Never should one ask, if not prepared for truth, to go back. Bliss simply does not tolerate the answer or the journey. Convenient memory is a sweeter comfort than truth. But urged to do so either by some latent curiosity or just by friendly encouragement, I picked up the phone to inquire about Daniel. His life, long lost to me except in deep, submerged impressions and memories now risen, the time had come for me to know what happened to my friend. Is he still living? What happened to him during our long separation? Will anyone remember him as I did?
My initial inquiry told me I would have to dig deeper into the archives. It told me the end of this story would take time and careful questioning if Daniel’s life measured or deserved equal weight with the purity of feeling within my heart.

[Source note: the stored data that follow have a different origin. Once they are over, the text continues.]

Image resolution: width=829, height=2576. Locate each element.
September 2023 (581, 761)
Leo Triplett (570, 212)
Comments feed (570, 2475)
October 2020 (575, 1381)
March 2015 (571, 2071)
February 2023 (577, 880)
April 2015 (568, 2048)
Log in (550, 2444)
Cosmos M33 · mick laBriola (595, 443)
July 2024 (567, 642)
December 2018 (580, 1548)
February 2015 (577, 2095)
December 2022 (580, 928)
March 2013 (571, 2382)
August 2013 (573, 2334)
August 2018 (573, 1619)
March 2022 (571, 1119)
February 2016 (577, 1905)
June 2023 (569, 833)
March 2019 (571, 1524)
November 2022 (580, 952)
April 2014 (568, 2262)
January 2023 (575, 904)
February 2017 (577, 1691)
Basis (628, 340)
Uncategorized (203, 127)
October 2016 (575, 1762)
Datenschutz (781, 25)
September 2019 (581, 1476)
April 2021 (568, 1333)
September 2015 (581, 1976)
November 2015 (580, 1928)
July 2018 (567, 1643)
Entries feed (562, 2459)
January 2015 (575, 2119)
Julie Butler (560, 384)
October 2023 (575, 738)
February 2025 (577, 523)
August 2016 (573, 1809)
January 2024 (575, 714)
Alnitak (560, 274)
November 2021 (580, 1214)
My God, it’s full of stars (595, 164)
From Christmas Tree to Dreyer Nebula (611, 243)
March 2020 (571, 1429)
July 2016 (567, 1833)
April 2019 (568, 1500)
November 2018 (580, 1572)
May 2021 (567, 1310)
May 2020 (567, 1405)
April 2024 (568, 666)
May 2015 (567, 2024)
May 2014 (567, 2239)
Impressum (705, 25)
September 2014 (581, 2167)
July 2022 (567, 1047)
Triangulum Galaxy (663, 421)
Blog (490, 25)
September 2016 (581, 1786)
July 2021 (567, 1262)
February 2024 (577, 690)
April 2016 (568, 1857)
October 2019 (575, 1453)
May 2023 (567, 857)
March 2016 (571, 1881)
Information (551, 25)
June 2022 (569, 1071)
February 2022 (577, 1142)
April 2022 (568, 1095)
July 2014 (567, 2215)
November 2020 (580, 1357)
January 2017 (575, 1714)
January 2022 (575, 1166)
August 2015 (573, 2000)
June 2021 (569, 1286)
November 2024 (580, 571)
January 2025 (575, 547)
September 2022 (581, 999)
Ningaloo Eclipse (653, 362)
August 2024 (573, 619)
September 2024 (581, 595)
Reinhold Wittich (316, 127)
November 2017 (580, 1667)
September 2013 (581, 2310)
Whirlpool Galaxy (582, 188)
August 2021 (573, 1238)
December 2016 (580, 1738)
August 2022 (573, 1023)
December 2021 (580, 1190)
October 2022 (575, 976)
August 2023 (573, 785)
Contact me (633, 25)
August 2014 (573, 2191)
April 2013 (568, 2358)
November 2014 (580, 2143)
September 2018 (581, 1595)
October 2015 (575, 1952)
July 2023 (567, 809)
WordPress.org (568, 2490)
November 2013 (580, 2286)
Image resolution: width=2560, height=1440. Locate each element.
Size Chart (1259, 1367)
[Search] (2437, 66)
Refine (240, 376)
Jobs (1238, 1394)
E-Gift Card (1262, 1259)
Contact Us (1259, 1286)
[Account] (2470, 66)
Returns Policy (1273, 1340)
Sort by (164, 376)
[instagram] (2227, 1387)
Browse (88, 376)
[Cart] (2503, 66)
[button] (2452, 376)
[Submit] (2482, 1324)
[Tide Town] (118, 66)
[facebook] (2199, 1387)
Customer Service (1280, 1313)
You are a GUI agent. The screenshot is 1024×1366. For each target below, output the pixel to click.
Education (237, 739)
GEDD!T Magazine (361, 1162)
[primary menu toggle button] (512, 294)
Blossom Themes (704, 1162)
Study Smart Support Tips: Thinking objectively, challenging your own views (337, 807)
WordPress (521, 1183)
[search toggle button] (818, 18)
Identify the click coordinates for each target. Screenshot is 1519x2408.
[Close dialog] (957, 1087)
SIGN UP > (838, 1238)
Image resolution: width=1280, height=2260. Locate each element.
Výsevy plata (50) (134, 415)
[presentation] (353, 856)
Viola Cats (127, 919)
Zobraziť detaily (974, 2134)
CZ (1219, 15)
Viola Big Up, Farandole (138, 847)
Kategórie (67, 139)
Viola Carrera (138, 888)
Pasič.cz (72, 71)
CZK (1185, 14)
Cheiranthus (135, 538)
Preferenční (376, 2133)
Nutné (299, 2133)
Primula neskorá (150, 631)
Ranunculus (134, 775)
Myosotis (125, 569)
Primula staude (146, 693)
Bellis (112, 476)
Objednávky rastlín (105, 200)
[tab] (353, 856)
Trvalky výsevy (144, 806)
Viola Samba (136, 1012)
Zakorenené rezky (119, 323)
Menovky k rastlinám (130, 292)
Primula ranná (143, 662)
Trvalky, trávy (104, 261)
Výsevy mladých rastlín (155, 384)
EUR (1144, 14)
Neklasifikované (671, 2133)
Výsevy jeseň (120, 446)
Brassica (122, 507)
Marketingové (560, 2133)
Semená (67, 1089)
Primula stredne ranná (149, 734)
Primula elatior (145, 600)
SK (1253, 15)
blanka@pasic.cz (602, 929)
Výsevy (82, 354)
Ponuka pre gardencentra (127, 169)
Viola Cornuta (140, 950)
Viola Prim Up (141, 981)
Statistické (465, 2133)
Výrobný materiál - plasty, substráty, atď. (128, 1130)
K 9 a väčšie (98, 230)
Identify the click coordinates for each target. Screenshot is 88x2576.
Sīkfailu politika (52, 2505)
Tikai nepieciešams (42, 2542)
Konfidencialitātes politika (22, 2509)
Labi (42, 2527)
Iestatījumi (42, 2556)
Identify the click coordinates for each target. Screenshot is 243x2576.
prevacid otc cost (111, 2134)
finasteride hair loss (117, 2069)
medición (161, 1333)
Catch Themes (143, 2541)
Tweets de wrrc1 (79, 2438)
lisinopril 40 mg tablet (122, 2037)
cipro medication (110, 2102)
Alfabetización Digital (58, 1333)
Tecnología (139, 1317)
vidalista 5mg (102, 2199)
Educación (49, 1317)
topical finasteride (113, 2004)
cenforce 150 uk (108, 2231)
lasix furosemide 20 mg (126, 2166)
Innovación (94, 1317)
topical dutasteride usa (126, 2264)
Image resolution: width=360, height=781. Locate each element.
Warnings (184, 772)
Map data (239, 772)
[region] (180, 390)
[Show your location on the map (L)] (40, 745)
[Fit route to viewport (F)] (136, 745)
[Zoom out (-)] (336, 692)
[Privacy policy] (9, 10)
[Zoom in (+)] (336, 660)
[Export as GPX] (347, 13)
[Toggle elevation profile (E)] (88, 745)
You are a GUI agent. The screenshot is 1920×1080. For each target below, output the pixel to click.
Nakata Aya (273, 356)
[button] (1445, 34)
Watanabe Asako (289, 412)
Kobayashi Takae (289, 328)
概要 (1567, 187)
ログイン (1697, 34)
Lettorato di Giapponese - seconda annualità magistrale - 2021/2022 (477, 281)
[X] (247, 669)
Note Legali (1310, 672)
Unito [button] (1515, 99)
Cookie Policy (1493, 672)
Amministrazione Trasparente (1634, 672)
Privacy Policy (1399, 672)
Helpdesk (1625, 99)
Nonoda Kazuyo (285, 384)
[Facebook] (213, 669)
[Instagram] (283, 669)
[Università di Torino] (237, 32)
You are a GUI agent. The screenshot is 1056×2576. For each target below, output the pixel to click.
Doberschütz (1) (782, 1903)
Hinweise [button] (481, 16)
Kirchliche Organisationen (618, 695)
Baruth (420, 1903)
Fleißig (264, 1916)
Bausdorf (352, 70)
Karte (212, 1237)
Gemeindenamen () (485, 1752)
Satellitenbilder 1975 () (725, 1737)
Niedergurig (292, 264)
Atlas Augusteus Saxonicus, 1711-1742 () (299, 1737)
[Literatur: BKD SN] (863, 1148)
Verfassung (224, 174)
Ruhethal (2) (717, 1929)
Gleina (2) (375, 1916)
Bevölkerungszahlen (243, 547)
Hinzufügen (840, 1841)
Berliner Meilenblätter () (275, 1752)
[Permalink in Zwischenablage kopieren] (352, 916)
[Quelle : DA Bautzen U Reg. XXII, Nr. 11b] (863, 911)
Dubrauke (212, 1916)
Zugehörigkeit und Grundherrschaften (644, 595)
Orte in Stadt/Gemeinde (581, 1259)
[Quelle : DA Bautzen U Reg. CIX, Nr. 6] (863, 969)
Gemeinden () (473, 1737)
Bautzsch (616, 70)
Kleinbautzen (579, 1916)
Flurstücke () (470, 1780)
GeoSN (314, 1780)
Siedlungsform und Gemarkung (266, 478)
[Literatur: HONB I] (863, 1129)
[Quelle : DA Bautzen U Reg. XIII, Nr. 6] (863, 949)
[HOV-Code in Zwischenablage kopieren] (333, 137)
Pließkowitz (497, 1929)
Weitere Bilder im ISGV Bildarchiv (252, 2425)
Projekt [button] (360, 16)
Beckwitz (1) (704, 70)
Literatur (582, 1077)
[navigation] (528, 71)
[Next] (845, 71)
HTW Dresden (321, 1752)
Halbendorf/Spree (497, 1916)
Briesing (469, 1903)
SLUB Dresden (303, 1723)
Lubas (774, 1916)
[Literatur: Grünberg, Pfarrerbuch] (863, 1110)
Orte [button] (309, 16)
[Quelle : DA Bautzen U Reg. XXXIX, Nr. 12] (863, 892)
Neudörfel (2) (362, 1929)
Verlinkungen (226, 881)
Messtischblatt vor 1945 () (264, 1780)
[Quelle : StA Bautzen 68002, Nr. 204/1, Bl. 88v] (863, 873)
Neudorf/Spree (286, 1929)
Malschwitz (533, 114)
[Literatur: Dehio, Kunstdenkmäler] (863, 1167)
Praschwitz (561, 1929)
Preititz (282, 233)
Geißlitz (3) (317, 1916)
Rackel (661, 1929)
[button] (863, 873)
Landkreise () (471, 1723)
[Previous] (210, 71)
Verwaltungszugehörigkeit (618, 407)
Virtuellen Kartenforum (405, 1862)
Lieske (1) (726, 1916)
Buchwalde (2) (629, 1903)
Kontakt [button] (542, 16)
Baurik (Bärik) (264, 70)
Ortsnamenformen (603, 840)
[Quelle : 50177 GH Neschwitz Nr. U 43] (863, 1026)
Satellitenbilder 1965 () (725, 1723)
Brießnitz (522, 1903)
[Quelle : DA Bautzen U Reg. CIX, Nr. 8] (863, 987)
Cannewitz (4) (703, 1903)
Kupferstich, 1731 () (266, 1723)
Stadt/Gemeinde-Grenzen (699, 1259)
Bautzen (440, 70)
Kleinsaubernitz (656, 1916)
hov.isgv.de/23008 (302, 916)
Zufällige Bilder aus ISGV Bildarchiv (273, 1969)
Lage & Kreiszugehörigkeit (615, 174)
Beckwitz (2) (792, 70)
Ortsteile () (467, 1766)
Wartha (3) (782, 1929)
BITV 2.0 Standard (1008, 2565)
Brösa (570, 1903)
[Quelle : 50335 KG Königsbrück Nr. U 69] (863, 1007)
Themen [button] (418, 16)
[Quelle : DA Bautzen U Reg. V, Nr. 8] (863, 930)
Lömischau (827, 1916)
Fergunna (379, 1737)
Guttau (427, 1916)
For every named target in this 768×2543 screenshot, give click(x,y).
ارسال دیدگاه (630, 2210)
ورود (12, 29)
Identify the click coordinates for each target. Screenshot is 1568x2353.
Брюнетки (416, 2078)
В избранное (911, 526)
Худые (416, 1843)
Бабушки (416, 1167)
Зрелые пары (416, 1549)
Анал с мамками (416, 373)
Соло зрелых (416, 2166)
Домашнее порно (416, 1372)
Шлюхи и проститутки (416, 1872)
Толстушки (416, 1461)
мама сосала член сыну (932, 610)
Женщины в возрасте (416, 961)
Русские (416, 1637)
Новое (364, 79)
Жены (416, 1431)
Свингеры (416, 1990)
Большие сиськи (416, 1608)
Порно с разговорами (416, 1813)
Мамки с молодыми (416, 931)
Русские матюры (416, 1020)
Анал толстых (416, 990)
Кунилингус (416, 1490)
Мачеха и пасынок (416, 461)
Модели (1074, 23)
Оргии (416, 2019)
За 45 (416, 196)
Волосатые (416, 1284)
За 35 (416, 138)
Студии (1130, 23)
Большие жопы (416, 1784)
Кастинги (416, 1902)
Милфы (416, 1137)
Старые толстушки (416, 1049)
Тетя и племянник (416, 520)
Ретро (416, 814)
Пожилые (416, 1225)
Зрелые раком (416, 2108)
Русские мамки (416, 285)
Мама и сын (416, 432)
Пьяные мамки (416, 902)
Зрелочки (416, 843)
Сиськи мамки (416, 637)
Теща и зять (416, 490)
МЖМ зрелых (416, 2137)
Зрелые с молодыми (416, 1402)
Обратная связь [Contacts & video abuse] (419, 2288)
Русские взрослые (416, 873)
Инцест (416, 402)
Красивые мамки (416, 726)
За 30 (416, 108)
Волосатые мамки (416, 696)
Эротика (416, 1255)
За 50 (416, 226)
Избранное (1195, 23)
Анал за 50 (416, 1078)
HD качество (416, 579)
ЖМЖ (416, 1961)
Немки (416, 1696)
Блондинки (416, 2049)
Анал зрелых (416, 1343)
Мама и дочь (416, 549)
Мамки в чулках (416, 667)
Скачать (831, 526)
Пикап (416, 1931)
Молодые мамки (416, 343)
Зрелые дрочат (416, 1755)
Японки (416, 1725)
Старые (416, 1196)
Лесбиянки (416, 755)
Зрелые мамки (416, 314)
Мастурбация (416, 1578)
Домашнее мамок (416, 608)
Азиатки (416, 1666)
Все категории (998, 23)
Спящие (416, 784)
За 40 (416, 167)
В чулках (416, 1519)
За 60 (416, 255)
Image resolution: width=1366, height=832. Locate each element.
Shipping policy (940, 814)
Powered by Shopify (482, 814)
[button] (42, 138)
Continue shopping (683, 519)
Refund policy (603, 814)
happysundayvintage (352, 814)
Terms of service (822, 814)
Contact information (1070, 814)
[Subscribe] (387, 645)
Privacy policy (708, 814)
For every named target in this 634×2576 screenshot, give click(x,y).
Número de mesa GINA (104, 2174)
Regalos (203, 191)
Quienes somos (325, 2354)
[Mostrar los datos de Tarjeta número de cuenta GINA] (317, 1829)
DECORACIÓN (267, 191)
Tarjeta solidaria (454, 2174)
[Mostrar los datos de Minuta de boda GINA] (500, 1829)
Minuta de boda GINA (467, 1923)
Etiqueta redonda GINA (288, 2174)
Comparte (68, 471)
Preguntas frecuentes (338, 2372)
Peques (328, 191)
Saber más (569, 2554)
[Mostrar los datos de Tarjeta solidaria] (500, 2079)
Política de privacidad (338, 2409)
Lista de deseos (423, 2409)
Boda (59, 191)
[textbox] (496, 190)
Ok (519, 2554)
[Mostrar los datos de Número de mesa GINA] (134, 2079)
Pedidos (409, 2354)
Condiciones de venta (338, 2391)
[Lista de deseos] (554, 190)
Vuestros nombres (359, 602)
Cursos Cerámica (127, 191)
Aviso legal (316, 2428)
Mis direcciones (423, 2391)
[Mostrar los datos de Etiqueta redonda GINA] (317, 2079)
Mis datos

I have often thought of Daniel and me as kindred souls, two lives passing through circumstance, friends before any preconception interfered with perception. Nothing in life has happened since to dissuade me from the bond we formed. No matter what my inquiry finds, my hope is nothing will. But then, there is always an unknown and even when I say life separated us, I admit I am simply not a particularly good friend.
I do not know what I will find. Some initial sketches suggest a hard outcome, a side of Daniel I witnessed one day when his anger erupted. But don’t the quiet ones often explode under pressure? Daniel’s gentle nature permeates my memory.
Going back risks pain. But pain is the great truth-teller, the means by which we discover our true self, bare before God, admitting that self to God, recognizing Him and asking forgiveness.
No one seeks irrelevance. History is motivated by our reaction, unwitting and intentional, to any attempt to render us so. Going back to my early time with Daniel risks discovering how he reacted, and worse, the truth Daniel’s life may not measure well against my good feeling.
Isn’t irrelevance as simple as asking, “How are you?” and not meaning it? Doesn’t irrelevance inform us all is not well? And though Daniel lived under no delusion—I did. Going back, for me at least, is an attempt to affirm his life. Maybe my good feeling and realization is affirmation enough.
I cannot be disingenuous. Though I know Daniel has departed this life and, minus any detail I shall discover, I know his life was harsh by his own hand and by the hands of others. In truth, embedded in my good feeling and memory and during my time with him, I knew within my recesses, his life would not live well.
But I am going back. I want to know, not what I already know, but what remains for truth and Daniel to teach me, to lay bare before God any self-deception left.
I’ll let you know.
“Those who have ears to hear, let them hear” (Mathew 11:15, NKJV).